As a Christian and as a United Methodist pastor, I couldn’t agree more. This is simply unconscionable. Yes, I confess that I am a part of a denomination that is deeply divided on the issue of homosexuality and marriage equality. Even recognizing that division, the UMC stands firmly against discrimination on the basis of sexual orientation. The UMC Book of Discipline (our book of laws and rules) notes that all persons are of sacred worth, and “We implore families and churches not to reject or condemn lesbian and gay members and friends. We commit ourselves to be in ministry for and with all persons.”

Governor Pence rounded the news shows on Sunday and spoke firmly against this strong backlash. He claims that this version of RFRA is simply about protections for individuals and businesses from “government overreach” and has nothing to do with discrimination. He then goes on to deflect onto President Obama, a claim I’ll leave alone but that has been addressed by this fact-check site.

Instead, I wanted to look specifically at whether or not the intention of this bill may be construed (or have the effect) of allowing and/or encouraging discrimination against LGBT persons. More importantly, is this some kind of hidden purpose?

To me, it looks that way.

Governor Pence would have us think differently. And yet when asked directly five times whether or not the law would allow businesses to refuse services to LGBT persons, the Governor would not answer. See the interview here.

But if the purpose is not to discriminate, why were amendments in both the State Senate and House that included protections for LGBT persons voted down? And why were three known anti-gay lobbyists present when Governor Pence signed the controversial bill into law?

This isn’t the first time we’ve used faith to discriminate. Maurice Bessinger was a Christian who only wanted white people to eat at any of his BBQ restaurants claiming that “slavery had been God’s will, that desegregation was Satan’s work, and the federal government was the Antichrist.” The US Supreme Court disagreed.

Before Loving v. Virginia reached the Supreme Court, lower court Judge Bazile wrote in opposition of mixed-race marriage in his option that “Almighty God created the races white, black, yellow, malay and red, and he placed them on separate continents. And but for the interference with his arrangement there would be no cause for such marriages. The fact that he separated the races shows that he did not intend for the races to mix.” Again, the US Supreme Court disagreed.
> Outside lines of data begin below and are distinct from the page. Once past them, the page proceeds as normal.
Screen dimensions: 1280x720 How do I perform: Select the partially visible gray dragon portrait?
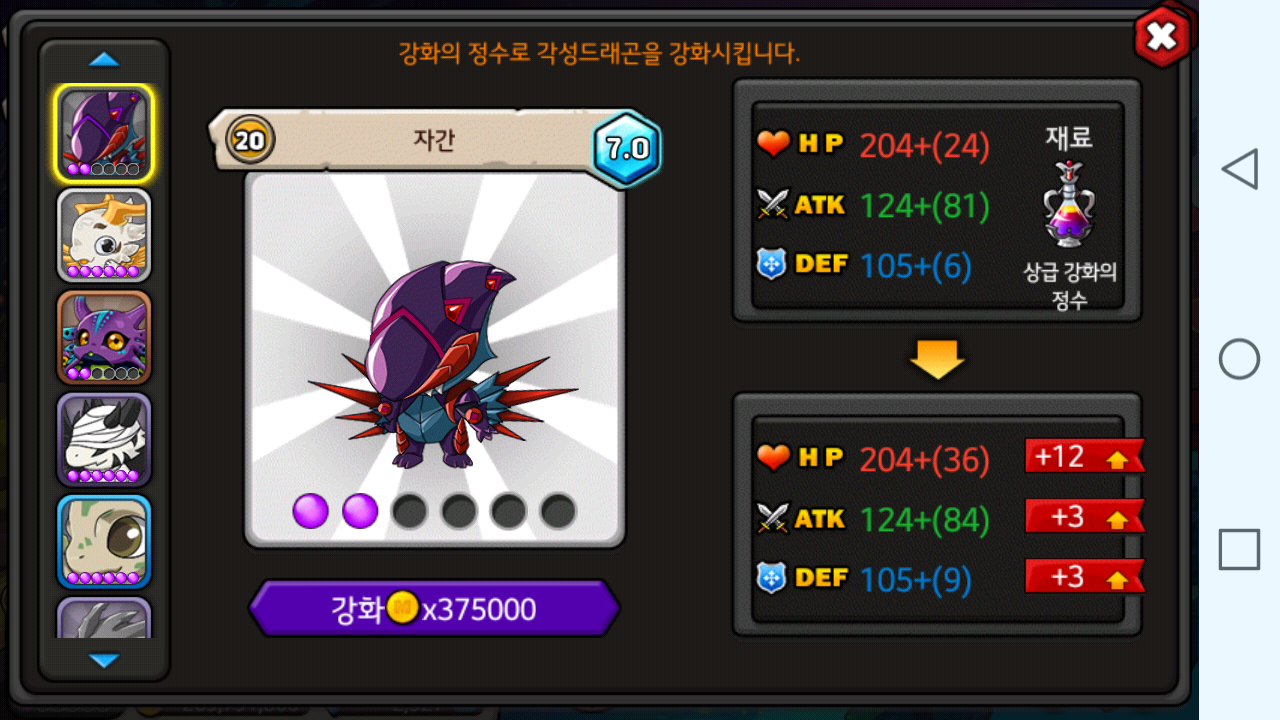pos(104,618)
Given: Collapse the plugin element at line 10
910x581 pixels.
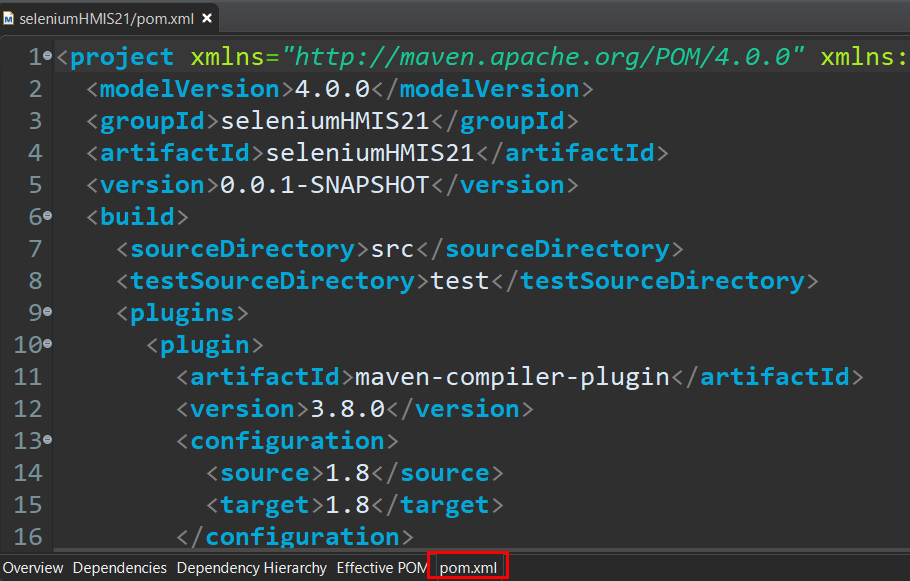Looking at the screenshot, I should coord(47,344).
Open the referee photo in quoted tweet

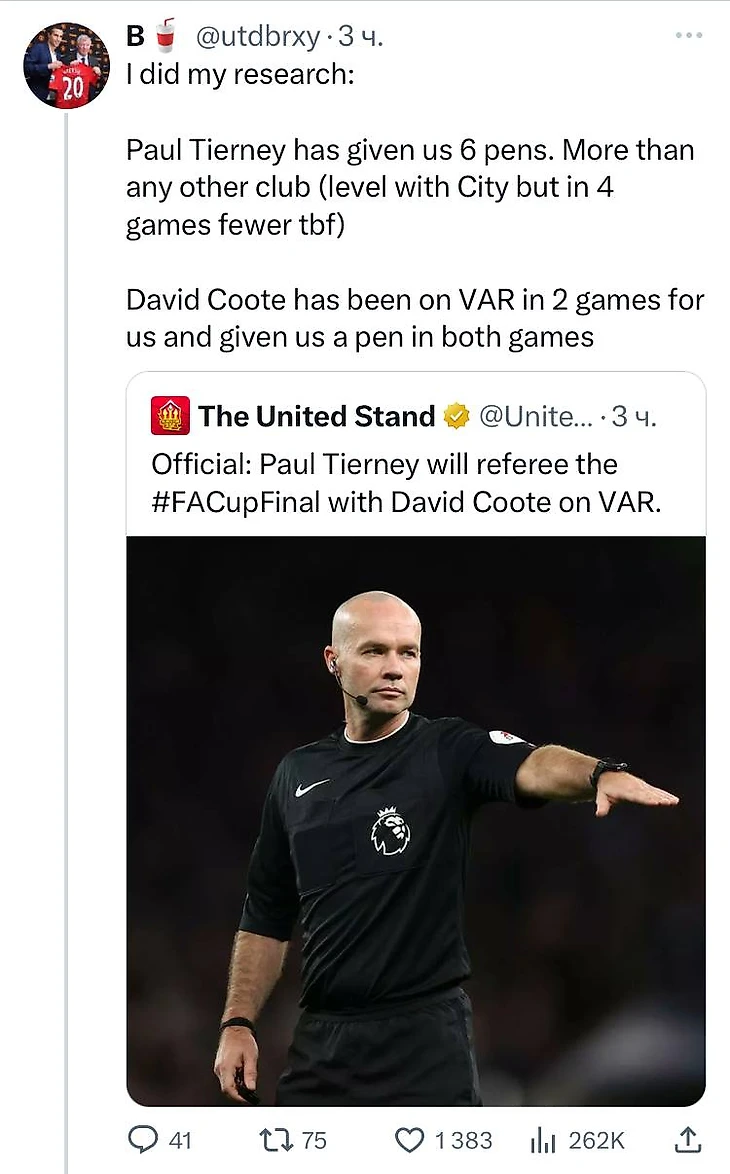[416, 820]
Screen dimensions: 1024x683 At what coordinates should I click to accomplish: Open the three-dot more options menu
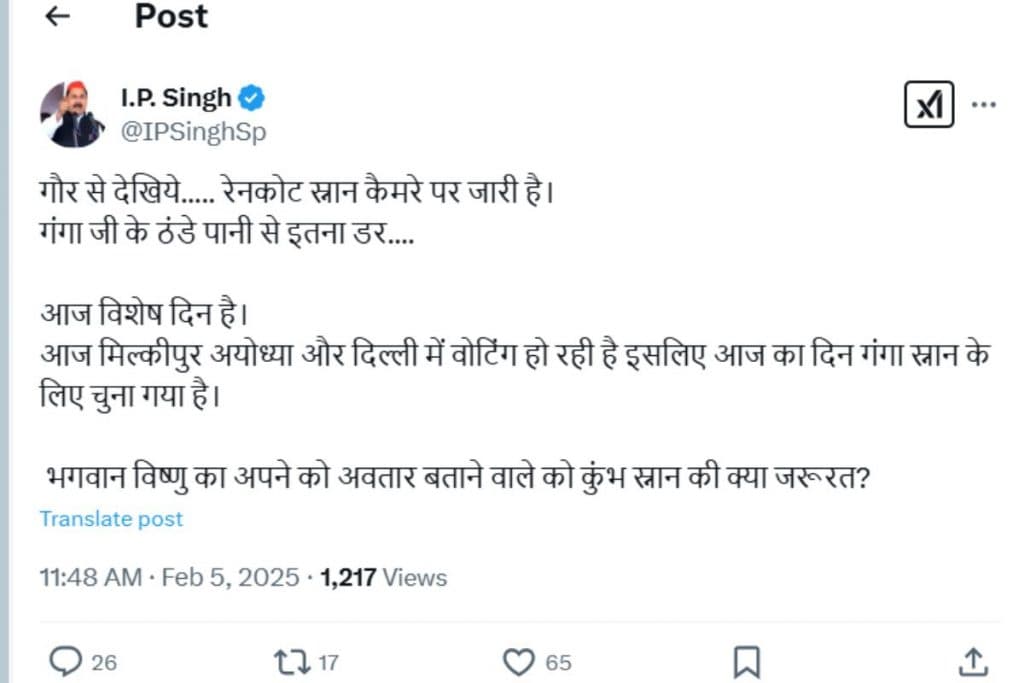pyautogui.click(x=984, y=104)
It seems clear that this is pure discrimination hidden in a cloak of deception. It has nothing to do with “religious freedom” and is certainly not Christ-like. The Jesus I believe in spent time caring for those who are marginalized. The Jesus I believe in railed against this same kind of discrimination. The God I know invites humanity to move against social stereotypes and to grow the circle of love and acceptance ever-wider rather than smaller and more exclusive – note all of Acts 10 & 11, a story so important it’s told twice.